» **SHORT PROBLEM**
Copy out the material from the line containing "Image resolution: width=768" through the line containing "Action: [1372, 86]", both included, and shift every click coordinate in the answers by adding 64 to each number. Keep every other line as it is.

» **EXCERPTED RECORDS**
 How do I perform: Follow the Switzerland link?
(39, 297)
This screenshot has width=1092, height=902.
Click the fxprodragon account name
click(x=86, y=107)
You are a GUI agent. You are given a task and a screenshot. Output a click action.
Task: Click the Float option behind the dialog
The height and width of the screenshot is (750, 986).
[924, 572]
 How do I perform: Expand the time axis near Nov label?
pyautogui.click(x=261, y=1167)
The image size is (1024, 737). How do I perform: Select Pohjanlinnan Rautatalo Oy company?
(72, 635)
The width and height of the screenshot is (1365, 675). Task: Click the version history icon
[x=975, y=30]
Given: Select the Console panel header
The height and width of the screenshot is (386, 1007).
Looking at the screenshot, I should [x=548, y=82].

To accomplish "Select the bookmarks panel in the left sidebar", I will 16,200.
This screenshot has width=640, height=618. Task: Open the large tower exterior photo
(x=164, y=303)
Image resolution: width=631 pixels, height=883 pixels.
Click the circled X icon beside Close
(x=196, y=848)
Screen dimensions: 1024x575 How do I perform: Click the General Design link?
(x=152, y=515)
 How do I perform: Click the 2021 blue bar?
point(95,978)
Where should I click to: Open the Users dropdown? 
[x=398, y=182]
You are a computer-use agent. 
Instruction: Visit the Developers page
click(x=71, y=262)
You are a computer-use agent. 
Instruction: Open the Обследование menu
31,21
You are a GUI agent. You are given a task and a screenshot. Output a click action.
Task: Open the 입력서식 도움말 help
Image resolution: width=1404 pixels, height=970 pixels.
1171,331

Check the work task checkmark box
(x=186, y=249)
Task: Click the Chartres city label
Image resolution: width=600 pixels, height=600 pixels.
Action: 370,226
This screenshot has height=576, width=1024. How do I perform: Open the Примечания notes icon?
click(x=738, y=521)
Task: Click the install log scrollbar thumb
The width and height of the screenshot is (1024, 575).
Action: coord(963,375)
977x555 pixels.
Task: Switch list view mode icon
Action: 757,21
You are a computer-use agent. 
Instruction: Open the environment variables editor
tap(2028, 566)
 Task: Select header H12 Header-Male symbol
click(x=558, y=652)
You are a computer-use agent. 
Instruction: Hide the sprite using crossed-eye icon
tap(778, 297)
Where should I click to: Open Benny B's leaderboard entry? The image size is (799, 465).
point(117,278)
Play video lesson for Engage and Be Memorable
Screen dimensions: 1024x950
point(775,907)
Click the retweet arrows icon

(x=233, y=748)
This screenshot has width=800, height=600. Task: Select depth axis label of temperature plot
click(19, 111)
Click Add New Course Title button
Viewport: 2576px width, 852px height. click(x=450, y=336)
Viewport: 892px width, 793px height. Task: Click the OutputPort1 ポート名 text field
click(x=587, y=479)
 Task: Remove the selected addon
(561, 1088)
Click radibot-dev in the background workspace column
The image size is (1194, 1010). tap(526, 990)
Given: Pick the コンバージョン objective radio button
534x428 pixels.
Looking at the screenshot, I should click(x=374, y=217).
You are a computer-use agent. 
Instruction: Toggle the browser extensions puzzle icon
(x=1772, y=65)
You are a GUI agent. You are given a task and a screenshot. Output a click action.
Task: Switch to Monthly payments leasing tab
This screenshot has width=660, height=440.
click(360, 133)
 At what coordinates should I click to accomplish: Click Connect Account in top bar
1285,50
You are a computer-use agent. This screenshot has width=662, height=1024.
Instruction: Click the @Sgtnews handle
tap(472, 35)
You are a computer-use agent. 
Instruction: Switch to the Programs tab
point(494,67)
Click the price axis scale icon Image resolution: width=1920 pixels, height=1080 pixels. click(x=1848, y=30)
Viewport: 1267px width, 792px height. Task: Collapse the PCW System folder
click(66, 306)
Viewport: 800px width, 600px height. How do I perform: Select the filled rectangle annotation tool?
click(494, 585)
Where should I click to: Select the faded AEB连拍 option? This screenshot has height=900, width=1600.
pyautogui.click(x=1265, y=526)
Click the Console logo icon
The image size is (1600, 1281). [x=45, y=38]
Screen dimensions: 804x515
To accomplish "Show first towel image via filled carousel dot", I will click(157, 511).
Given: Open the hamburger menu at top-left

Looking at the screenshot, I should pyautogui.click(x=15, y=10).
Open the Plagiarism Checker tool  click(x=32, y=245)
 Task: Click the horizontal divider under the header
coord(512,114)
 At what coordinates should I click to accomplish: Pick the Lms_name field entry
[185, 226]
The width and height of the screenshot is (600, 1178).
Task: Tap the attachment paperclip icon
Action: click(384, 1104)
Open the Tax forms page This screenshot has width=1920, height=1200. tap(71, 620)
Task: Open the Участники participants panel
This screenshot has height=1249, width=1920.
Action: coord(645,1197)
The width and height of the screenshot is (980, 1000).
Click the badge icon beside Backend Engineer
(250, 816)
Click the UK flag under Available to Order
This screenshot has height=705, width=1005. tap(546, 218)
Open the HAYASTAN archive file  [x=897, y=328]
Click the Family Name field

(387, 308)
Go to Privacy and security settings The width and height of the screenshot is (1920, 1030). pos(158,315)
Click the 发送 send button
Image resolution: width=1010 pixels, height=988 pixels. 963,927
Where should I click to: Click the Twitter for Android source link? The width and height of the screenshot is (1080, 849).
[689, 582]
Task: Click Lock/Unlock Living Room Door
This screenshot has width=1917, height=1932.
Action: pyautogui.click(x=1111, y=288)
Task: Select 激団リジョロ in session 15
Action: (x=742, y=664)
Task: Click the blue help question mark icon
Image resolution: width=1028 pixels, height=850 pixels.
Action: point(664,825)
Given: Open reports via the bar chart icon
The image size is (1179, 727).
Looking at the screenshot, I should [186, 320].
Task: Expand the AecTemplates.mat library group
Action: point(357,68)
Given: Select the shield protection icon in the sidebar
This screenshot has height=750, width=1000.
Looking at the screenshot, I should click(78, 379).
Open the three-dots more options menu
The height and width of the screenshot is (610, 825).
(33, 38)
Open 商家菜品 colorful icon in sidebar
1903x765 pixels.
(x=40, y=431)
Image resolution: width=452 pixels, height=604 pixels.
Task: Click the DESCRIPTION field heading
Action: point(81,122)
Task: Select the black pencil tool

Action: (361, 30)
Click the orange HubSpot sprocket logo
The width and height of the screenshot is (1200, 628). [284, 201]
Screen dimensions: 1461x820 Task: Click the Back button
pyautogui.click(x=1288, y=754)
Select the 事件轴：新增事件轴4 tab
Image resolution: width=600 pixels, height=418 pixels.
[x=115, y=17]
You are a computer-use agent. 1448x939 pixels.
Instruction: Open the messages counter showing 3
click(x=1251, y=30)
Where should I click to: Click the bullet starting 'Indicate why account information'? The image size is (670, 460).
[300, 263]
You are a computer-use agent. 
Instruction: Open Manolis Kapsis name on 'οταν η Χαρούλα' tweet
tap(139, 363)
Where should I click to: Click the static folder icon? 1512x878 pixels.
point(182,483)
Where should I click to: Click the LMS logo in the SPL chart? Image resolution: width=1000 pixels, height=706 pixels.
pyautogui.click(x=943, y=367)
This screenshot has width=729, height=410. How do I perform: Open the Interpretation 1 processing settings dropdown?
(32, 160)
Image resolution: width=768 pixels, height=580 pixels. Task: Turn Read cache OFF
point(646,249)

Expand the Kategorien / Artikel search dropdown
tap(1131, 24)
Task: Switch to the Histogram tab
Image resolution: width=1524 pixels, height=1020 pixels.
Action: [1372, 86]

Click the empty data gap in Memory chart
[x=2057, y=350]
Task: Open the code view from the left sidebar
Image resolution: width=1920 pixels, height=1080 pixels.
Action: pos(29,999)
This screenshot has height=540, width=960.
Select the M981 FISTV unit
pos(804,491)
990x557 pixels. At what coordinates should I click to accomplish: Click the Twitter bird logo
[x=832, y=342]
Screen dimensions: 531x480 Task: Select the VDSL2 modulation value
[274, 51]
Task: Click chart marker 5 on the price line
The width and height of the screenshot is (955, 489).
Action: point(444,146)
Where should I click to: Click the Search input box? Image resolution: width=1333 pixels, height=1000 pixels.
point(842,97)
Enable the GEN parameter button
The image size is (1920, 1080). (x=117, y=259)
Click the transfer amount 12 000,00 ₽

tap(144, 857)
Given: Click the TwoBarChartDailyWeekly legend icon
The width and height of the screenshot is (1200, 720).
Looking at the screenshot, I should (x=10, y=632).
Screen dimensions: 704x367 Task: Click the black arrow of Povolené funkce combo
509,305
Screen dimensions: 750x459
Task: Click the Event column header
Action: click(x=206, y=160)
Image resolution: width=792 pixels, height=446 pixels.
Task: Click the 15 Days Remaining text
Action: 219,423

» **COMPLETE ANSWER**
Image resolution: width=768 pixels, height=580 pixels. Task: Turn Read cache OFF
point(710,313)

Expand the Kategorien / Artikel search dropdown
tap(1195, 88)
Task: Switch to the Histogram tab
Image resolution: width=1524 pixels, height=1020 pixels.
Action: [1436, 150]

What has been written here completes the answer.